▶ Exercise directions
Recast the entries below as a Markdown table with two columns, Row and Text. Give each nonblank line its own row with a running number, and omit blank lines.

▶ Rows
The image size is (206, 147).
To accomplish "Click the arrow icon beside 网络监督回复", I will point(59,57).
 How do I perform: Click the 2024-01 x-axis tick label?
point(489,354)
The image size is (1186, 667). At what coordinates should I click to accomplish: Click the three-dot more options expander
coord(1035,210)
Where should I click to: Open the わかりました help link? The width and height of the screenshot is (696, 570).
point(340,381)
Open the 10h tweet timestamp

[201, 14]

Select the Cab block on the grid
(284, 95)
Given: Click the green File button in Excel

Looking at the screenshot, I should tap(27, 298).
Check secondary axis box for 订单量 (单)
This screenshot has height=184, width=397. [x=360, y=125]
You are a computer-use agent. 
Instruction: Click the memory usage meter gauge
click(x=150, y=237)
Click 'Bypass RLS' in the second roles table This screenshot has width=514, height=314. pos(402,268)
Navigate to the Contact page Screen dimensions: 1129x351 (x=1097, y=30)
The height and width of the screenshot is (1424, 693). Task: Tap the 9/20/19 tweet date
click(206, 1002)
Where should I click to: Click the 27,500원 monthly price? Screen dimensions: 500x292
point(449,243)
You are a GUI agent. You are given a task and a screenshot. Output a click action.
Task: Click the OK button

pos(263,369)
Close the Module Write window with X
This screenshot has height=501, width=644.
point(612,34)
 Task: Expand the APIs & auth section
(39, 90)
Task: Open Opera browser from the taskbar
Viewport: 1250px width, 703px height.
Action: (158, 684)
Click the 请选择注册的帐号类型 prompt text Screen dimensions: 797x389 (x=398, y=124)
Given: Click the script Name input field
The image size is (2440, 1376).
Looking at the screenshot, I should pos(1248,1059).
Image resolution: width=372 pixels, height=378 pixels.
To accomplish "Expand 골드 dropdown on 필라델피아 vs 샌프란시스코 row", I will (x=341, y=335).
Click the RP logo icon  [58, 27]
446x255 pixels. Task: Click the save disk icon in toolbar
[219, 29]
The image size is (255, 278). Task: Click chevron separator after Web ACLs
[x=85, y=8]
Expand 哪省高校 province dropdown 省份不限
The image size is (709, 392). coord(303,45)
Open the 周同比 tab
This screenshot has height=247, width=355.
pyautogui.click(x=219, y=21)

▶ Exercise output
| Row | Text |
|---|---|
| 1 | The image size is (206, 147). |
| 2 | To accomplish "Click the arrow icon beside 网络监督回复", I will point(59,57). |
| 3 |  How do I perform: Click the 2024-01 x-axis tick label? |
| 4 | point(489,354) |
| 5 | The image size is (1186, 667). At what coordinates should I click to accomplish: Click the three-dot more options expander |
| 6 | coord(1035,210) |
| 7 | Where should I click to: Open the わかりました help link? The width and height of the screenshot is (696, 570). |
| 8 | point(340,381) |
| 9 | Open the 10h tweet timestamp |
| 10 | [201, 14] |
| 11 | Select the Cab block on the grid |
| 12 | (284, 95) |
| 13 | Given: Click the green File button in Excel |
| 14 | Looking at the screenshot, I should tap(27, 298). |
| 15 | Check secondary axis box for 订单量 (单) |
| 16 | This screenshot has height=184, width=397. [x=360, y=125] |
| 17 | You are a computer-use agent.  |
| 18 | Instruction: Click the memory usage meter gauge |
| 19 | click(x=150, y=237) |
| 20 | Click 'Bypass RLS' in the second roles table This screenshot has width=514, height=314. pos(402,268) |
| 21 | Navigate to the Contact page Screen dimensions: 1129x351 (x=1097, y=30) |
| 22 | The height and width of the screenshot is (1424, 693). Task: Tap the 9/20/19 tweet date |
| 23 | click(206, 1002) |
| 24 | Where should I click to: Click the 27,500원 monthly price? Screen dimensions: 500x292 |
| 25 | point(449,243) |
| 26 | You are a GUI agent. You are given a task and a screenshot. Output a click action. |
| 27 | Task: Click the OK button |
| 28 | pos(263,369) |
| 29 | Close the Module Write window with X |
| 30 | This screenshot has height=501, width=644. |
| 31 | point(612,34) |
| 32 |  Task: Expand the APIs & auth section |
| 33 | (39, 90) |
| 34 | Task: Open Opera browser from the taskbar |
| 35 | Viewport: 1250px width, 703px height. |
| 36 | Action: (158, 684) |
| 37 | Click the 请选择注册的帐号类型 prompt text Screen dimensions: 797x389 (x=398, y=124) |
| 38 | Given: Click the script Name input field |
| 39 | The image size is (2440, 1376). |
| 40 | Looking at the screenshot, I should pos(1248,1059). |
| 41 | Image resolution: width=372 pixels, height=378 pixels. |
| 42 | To accomplish "Expand 골드 dropdown on 필라델피아 vs 샌프란시스코 row", I will (x=341, y=335). |
| 43 | Click the RP logo icon  [58, 27] |
| 44 | 446x255 pixels. Task: Click the save disk icon in toolbar |
| 45 | [219, 29] |
| 46 | The image size is (255, 278). Task: Click chevron separator after Web ACLs |
| 47 | [x=85, y=8] |
| 48 | Expand 哪省高校 province dropdown 省份不限 |
| 49 | The image size is (709, 392). coord(303,45) |
| 50 | Open the 周同比 tab |
| 51 | This screenshot has height=247, width=355. |
| 52 | pyautogui.click(x=219, y=21) |